Paper ID: | 3303 |
---|---|

Title: | Learning Mixture of Gaussians with Streaming Data |

I think that this is a good paper, on a timely subject: the estimation of centres in a Gaussian mixture model, the streaming setting, and the theoretical guarantees obtained on a non-convex optimisation problem are all very interesting.
My two remarks would be the following:
- In the discussion following theorem 1, is zeta (the exponent of N in the first additive term) a constant greater than 1? It is only claimed that it is 'large', but that is not exactly clear, and could change the impact of the result.

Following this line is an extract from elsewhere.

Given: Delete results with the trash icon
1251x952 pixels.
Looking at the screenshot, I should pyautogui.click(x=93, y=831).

- In any discussion regarding the lower bounds (intrinsic limitations of this problem), it is only explained that a constant fraction of the points will be attributed to the wrong cluster. It is not clear however that this will necessarily imply that the corresponding cluster is not well estimated. It would be interesting to comment on that.

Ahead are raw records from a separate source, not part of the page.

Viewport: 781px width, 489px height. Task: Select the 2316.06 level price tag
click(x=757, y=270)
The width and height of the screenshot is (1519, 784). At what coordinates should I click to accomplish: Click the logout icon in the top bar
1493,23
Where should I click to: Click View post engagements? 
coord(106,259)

- p.2 'steaming' -> 'streaming'

The authors consider the problem of learning mixture of spherical Gaussians in the streaming setup. In particular, they assume a (usual) separation condition on the mixture components, and show that the mixture can be efficiently recovered in the streaming setup.

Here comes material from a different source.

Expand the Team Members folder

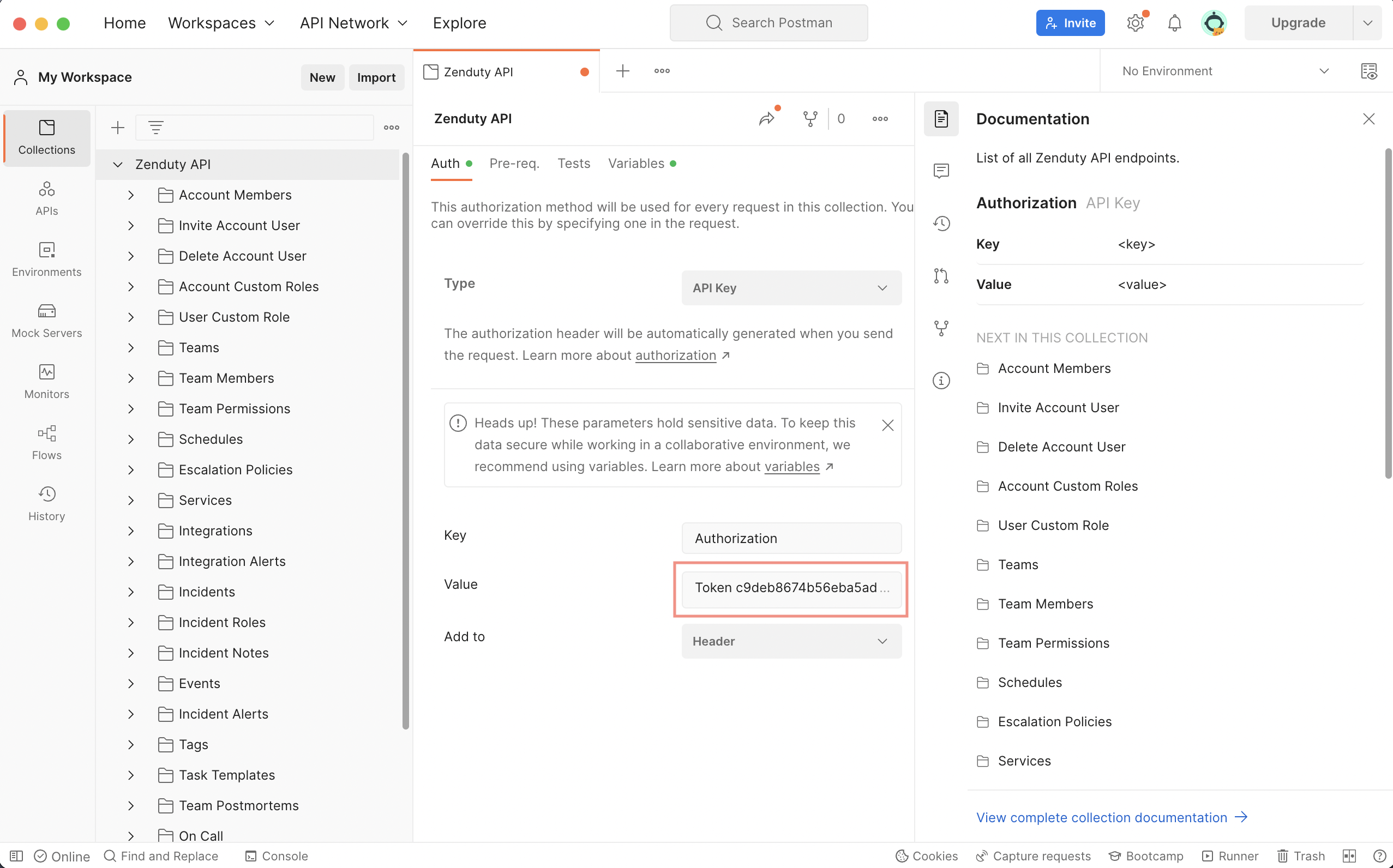tap(130, 378)
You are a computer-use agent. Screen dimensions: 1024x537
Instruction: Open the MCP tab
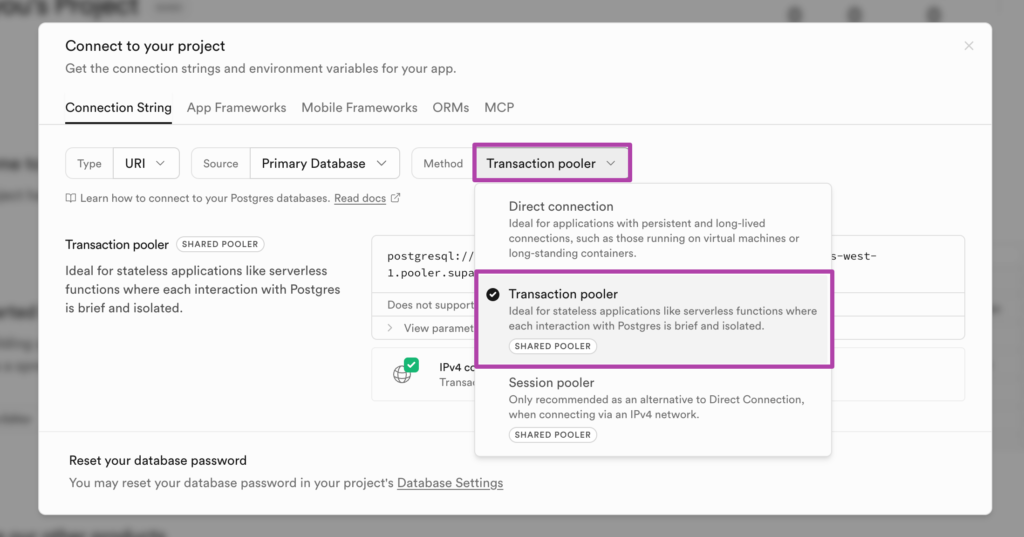pos(499,108)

Providing efficient algorithms for learning mixture of Gaussians is an active line of research. The authors extend the state-of-the-art for learning spherical GMMs by studying the streaming setting. The paper is well-written, and the claims seem to be sound.
The provided analysis seems to show that the algorithm works when all the mixing weights are equal. The authors claim this can be extended to arbitrary mixing weights, yet I could not find sufficient support for this claim.
The sample complexity of the method -- as the authors also suggest -- does not seem to be optimal. It would be nice to compare it with the best known bounds for the offline case [e.g., see https://arxiv.org/pdf/1706.01596.pdf].

This paper proposes a LLoyd type method with PCA initialization to estimate means of Gaussians in a streaming setting. References seem to be severely lacking as the domain is wide. The key point of the algorithm seems to be the initialization and there is no discussion on this part (comparison with the literature on k-means initialization). While the technical results might be interesting I have difficulties commenting on them without the proper background on the subject. I find as well that the technical exposition of proofs is not very clear (notations, chaining of arguments).
Other concerns
1. Line 116 : What about the estimation of variance and weights?
2. Algorithm 1 : How do you know N in a streaming setting?
3. Theorem 1 : The error bound assumes that estimated centers ans true centers are matched. The bound is a k-means type bound. Hence, the title of the paper is misleading as it should talk about k-means clustering of Gaussian mixtures. The estimation of sigma is vaguely discussed in Section 6.
4. Section 6 looks like a very partial result with no appropriate discussion on why it is interesting.